◆ Records on locating words and elements ◆
==========

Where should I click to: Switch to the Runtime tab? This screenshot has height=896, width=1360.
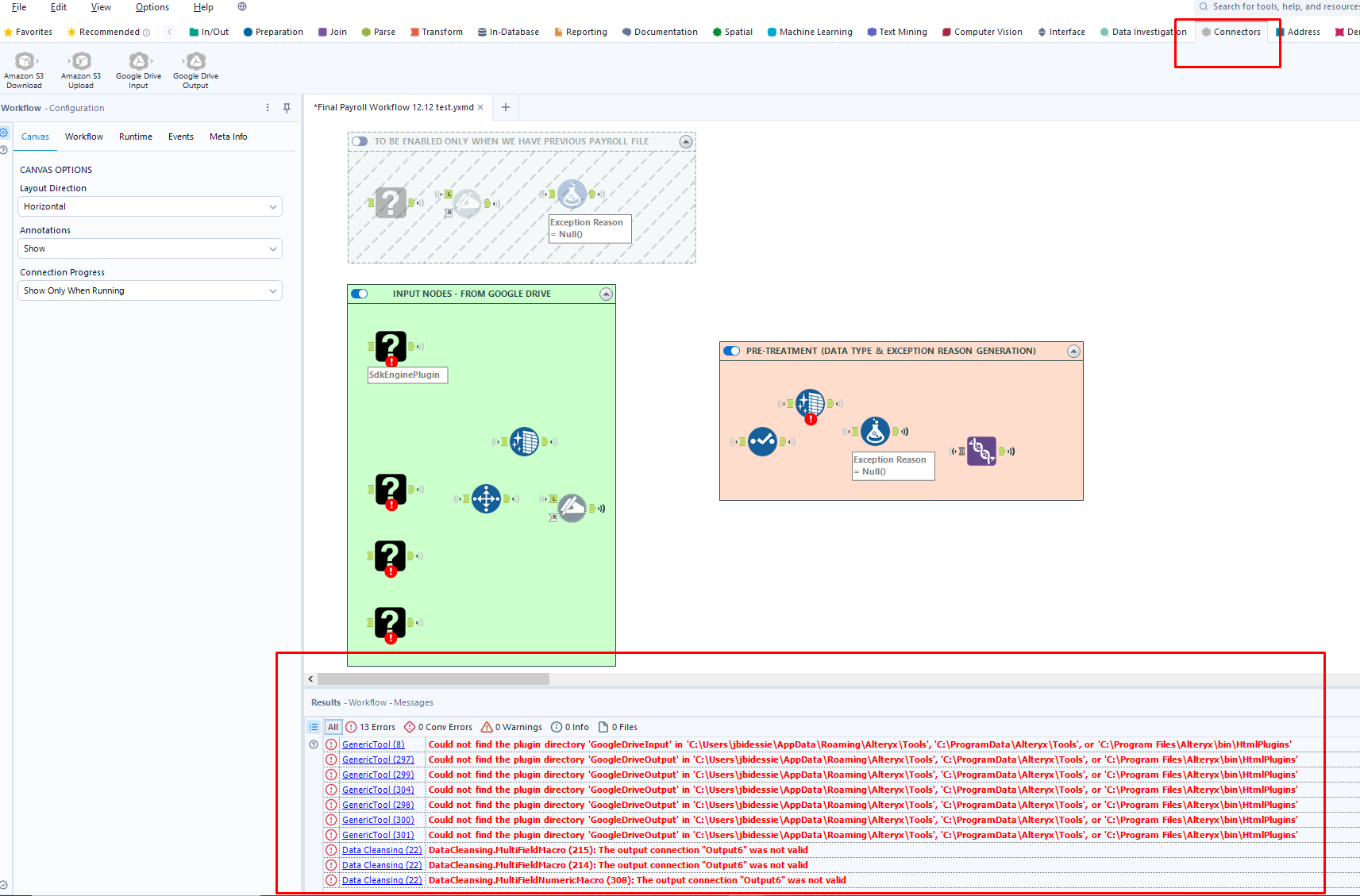click(135, 137)
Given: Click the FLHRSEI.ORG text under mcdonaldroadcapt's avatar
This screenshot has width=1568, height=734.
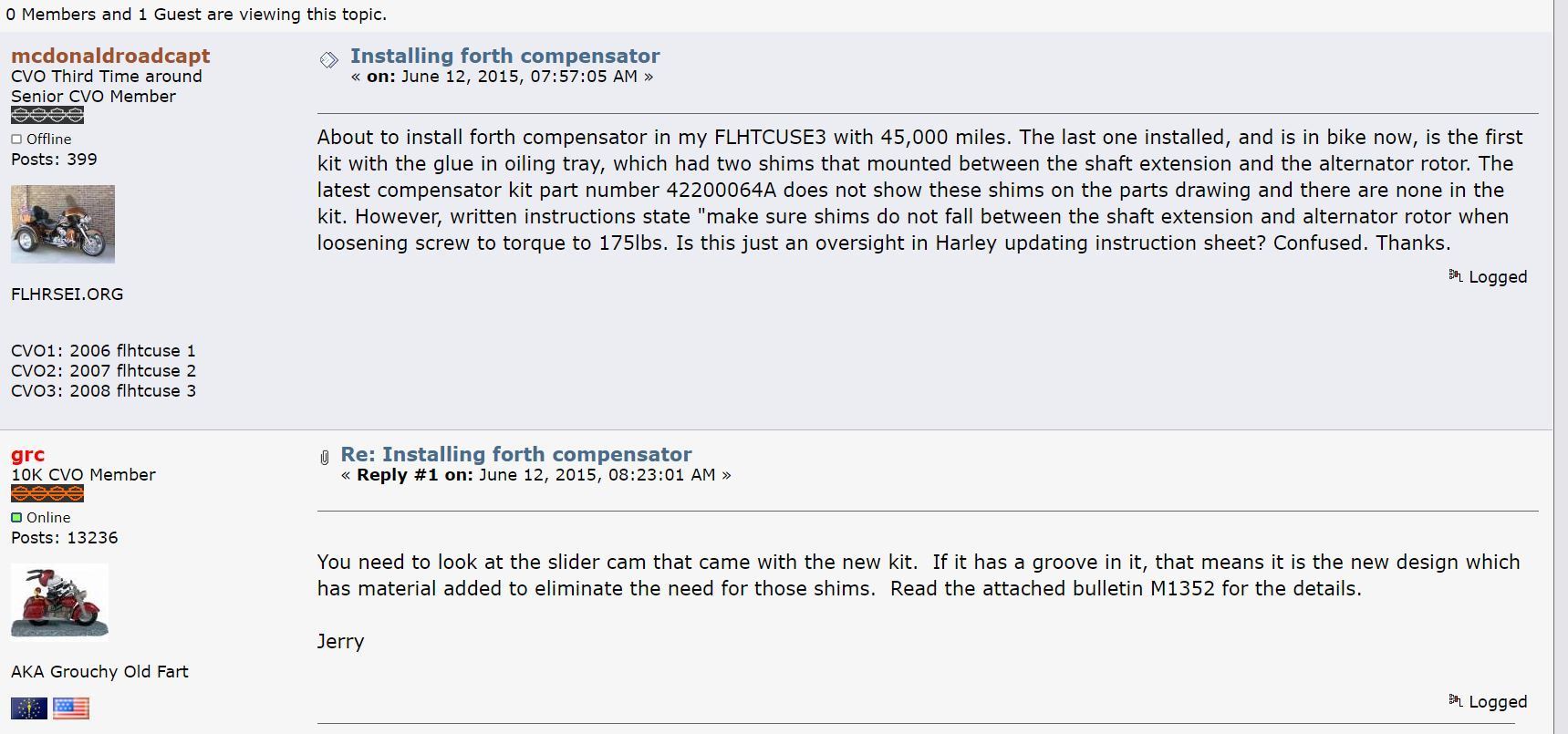Looking at the screenshot, I should (x=67, y=295).
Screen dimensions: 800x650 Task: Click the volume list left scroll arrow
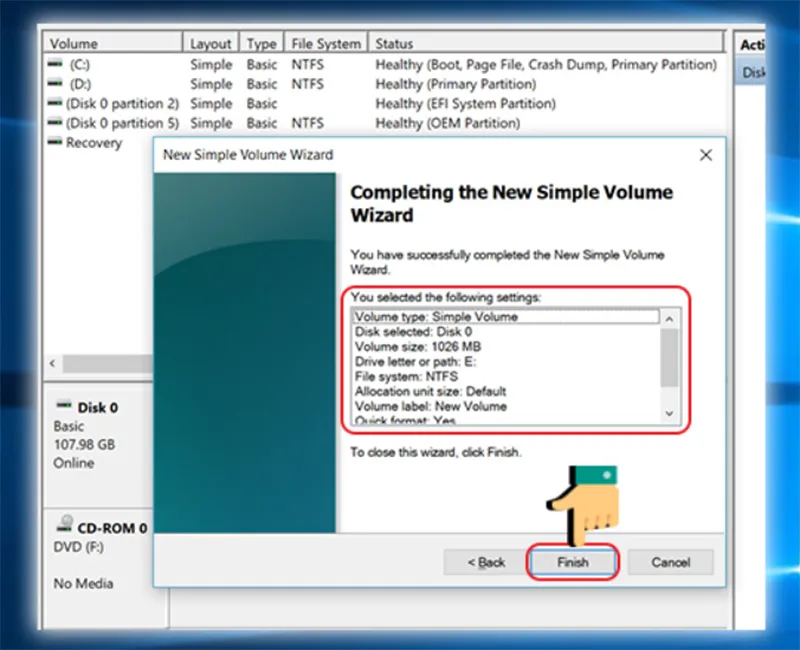53,363
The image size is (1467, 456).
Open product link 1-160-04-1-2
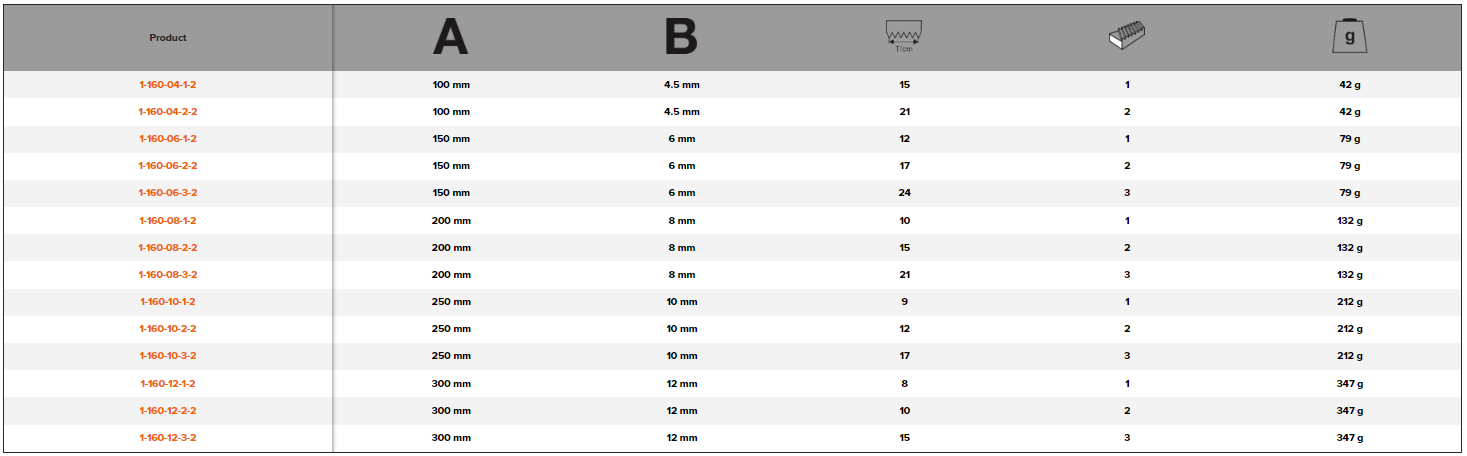coord(168,85)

==========

◆ WHAT THE EXERCISE ASKS ◆
Copy every line of the records above word for word, leaving out the pictures.

◆ RESULT OF THIS TASK ◆
Where should I click to: Switch to the Runtime tab? This screenshot has height=896, width=1360.
click(135, 137)
Given: Click the FLHRSEI.ORG text under mcdonaldroadcapt's avatar
This screenshot has width=1568, height=734.
Looking at the screenshot, I should (x=67, y=295).
Screen dimensions: 800x650 Task: Click the volume list left scroll arrow
53,363
The image size is (1467, 456).
Open product link 1-160-04-1-2
coord(168,85)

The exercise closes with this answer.